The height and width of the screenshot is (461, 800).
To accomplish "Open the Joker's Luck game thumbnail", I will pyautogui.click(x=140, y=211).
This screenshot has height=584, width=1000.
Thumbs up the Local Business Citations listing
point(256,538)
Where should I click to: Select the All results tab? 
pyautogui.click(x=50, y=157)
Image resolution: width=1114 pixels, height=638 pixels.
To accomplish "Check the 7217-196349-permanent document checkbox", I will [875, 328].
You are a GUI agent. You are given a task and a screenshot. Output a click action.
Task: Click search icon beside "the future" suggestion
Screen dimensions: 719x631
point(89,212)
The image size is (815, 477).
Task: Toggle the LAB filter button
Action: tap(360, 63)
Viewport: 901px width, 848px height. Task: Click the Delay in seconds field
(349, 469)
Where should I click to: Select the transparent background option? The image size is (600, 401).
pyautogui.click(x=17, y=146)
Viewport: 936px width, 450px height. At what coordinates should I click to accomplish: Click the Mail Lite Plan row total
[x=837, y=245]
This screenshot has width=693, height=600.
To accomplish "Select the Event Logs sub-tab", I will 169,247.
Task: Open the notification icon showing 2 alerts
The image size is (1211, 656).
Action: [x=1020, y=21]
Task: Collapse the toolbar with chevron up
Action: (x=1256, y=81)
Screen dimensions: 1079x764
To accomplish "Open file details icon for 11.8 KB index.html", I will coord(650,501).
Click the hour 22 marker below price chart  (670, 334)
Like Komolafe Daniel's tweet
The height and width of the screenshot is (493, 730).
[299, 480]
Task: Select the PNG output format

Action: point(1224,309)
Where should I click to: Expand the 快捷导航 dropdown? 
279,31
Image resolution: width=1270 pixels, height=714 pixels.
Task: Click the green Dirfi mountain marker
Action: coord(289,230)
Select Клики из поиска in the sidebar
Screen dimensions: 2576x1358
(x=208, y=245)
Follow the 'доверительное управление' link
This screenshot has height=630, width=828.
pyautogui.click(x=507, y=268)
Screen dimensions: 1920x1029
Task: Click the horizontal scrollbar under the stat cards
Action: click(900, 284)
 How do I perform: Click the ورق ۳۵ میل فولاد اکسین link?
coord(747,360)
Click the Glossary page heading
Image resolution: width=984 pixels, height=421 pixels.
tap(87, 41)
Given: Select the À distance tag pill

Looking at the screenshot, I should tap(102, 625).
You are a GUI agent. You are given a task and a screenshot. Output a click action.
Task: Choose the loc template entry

----

## TASK PROMPT
Check each line of the listing above for the string "Open" and return those that contain it.

## EXPECTED ANSWER
To accomplish "Open the Joker's Luck game thumbnail", I will pyautogui.click(x=140, y=211).
Task: Open the notification icon showing 2 alerts
To accomplish "Open file details icon for 11.8 KB index.html", I will coord(650,501).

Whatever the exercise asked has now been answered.